Described--or perhaps prescribed--as an antidote to a dating culture complicated by texting, meet-up apps and pervasive images in the media, Rom Com (Talonbooks $19.95) by Dina Del Bucchia and Daniel Zomparelli skewers the universal appeal of romantic comedies with 25 "humorous yet heartbreakingly honest" poems about modern love "steeped in nostalgia, sex, homoeroticism, race, consent, and popular culture--from irreverent verses exploring All the Places to Meet the Love of Your Life to Matthew McConaughey's rock-hard abs." This co-written collection asserts that the romantic comedy movie genre has had an overall damaging influence on contemporary conceptions of love. Featuring paper doll cutouts of each author on the book's flaps, Rom Com combines a playful and sassy approach with serious criticism, "poking fun at our tendency to hold out for Mr. or Mrs. Right."

[Photo: Talonbooks]

***
Don’t Tell Me What to Do by Dina Del Bucchia
(Arsenal Pulp Press $17.95)

Review by Claire Mulligan, 2018


Women hammer against the plastic ceiling of their ordinary lives in Dina Del Bucchia’s collection of fifteen stories, Don’t Tell Me What to Do. They chafe, they subvert and they channel their resentment in peculiar and often destructive ways.

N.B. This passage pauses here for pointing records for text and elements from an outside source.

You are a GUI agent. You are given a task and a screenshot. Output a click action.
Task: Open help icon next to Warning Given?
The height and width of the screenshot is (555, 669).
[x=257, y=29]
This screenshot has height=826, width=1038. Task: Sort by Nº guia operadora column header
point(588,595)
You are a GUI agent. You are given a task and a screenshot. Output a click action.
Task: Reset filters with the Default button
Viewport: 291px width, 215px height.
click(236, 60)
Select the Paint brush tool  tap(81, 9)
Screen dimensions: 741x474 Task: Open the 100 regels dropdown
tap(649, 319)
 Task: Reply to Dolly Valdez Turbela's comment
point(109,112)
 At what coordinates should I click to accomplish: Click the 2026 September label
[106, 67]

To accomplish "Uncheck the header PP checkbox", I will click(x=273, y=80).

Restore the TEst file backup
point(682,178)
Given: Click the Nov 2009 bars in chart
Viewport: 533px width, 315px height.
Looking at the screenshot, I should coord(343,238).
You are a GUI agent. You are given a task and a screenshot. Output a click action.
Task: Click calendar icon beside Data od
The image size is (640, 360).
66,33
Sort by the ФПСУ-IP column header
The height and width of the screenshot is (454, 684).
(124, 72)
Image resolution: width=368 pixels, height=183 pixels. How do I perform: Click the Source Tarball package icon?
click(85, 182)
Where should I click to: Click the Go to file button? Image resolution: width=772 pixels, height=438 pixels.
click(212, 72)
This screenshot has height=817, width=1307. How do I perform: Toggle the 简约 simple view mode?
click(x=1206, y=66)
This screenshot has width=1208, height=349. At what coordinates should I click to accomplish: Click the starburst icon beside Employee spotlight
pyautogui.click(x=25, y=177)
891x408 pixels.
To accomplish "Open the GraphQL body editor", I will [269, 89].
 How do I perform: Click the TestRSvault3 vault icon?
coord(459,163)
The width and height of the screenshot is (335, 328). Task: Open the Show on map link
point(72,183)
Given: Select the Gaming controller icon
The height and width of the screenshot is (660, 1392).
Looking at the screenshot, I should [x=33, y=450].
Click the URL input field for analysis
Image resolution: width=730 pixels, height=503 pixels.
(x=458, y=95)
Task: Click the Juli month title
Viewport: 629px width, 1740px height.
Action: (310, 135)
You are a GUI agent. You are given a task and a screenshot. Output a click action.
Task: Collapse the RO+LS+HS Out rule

These characters are like exasperating friends. You want to give them advice, knock it into them. Sometimes you question why you’re friends with them at all, given that many of the characters are not that likeable.

These women and situations ring familiar, then hit you with subversive notes. Another writer would have her female character striving to create a beautiful green space in a concrete jungle, nurturing greenery as, you know, women do, but in the opening story Val—whose grown son sends her gardening magazines and whose long-divorced husband was outsmarted by the lawn voles—has different ideas.

A woman from the Neighbourhood Enhancement Committee hounds Val for the sorry state of her yard, but Val decides lawns were originally for rich people. “They had servants to fluff up their shrubs.” So she wages a one-woman war against the hypocrisy of lawn care, a war that has deeper, more personal roots.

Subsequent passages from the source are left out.